Except to the extent otherwise specified by Supplier, any dispute or claim related to or arising out of Customer's access or use of the Product, or the interpretation, making, performance, breach or termination of these Product Use Terms that involves Supplier or its affiliate shall be finally settled by arbitration in accordance with the then current rules of arbitration of the American Arbitration Association (the "Rules") by three (3) arbitrators, one selected by each party and the third selected in accordance with such rules. Such arbitration shall be held in Harris County, Texas, USA and the proceedings and all pleadings, filings, written evidence, decisions and other relevant documents shall be in English. Any written evidence in a language other than English shall be submitted with an English translation. Any final decision issued in the arbitration shall be binding and conclusive upon the parties and may be entered as a final judgment by any court of competent jurisdiction. Notwithstanding the foregoing, the parties to the arbitration may apply to any court of competent jurisdiction for temporary or permanent injunctive relief without breach of this section. Each party shall bear its own costs in connection with the foregoing arbitration.

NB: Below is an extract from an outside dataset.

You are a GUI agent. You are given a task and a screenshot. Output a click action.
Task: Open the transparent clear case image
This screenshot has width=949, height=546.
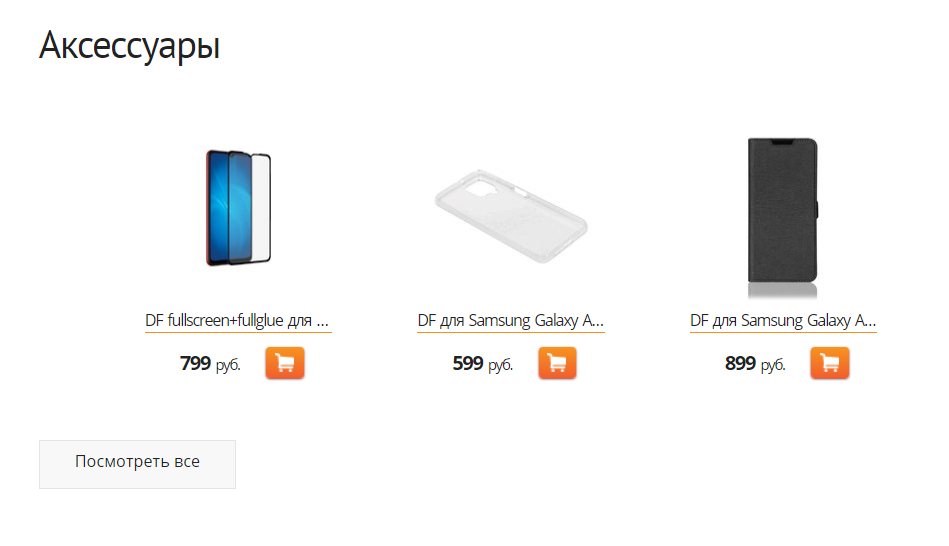pyautogui.click(x=511, y=216)
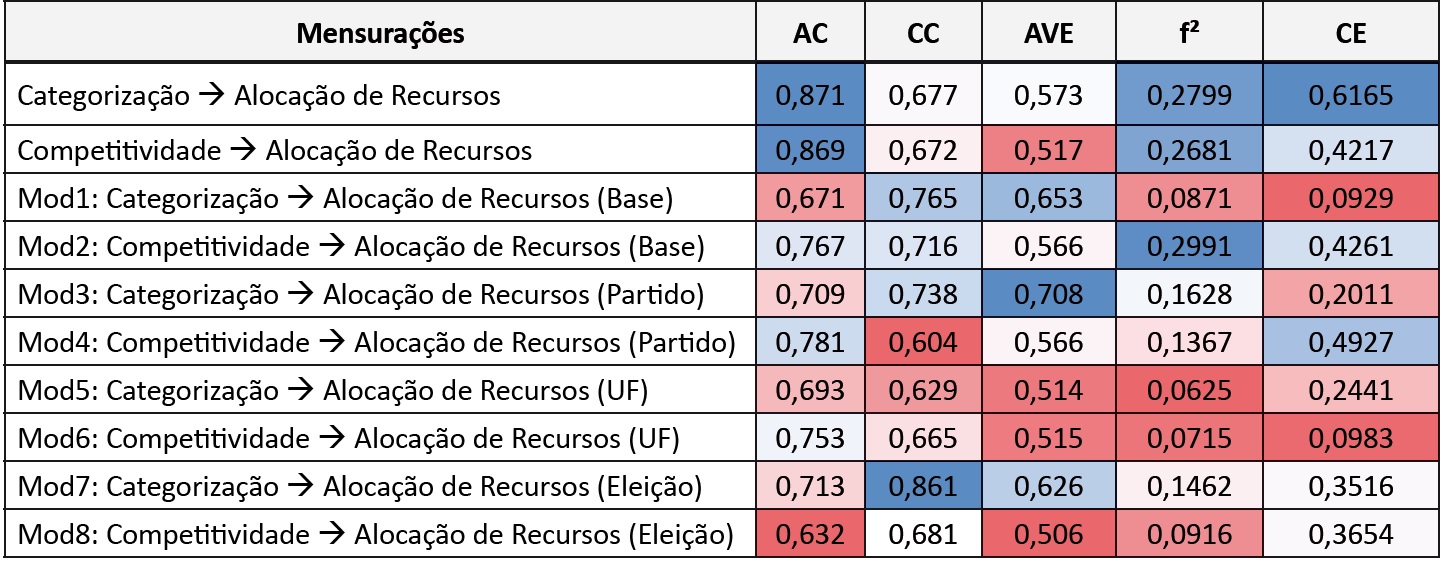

EXCEPT TO THE EXTENT OTHERWISE AUTHORIZED BY SUPPLIER, ALL DISPUTES ARISING OUT OF OR RELATING TO THIS AGREEMENT THAT INVOLVE SUPPLIER OR ITS AFFILIATE, SHALL BE GOVERNED BY, AND CONSTRUED AND INTERPRETED IN ACCORDANCE WITH, THE LAWS OF THE STATE OF TEXAS, USA, WITHOUT REGARD TO CONFLICTS OF LAWS OF TEXAS OR ANY OTHER JURISDICTION.
Customer shall indemnify and hold harmless each of Supplier and its affiliates and the directors, officers, employees, customers, licensors, and contractors of Supplier and such affiliates and the successors and assigns of any of the foregoing (the "Supplier Indemnitees"), from and against any and all liabilities, damages, settlements, claims, actions, suits, proceedings, penalties, fines, costs and expenses (including, without limitation, reasonable attorneys' fees and other expenses of litigation) incurred by any Supplier Indemnitee based upon a claim of a third party to the extent resulting from: (a) a breach by Customer of these Product Use Terms; (b) the negligence, or illegal or willful misconduct, of Customer; (c) any Customer Data; or (f) otherwise arising out of Customer's use of the Product. Customer's obligations under this section shall not apply if the claim is caused by the Product alone in the absence of any access, use or other exploitation by Customer and in the absence of all Customer Data.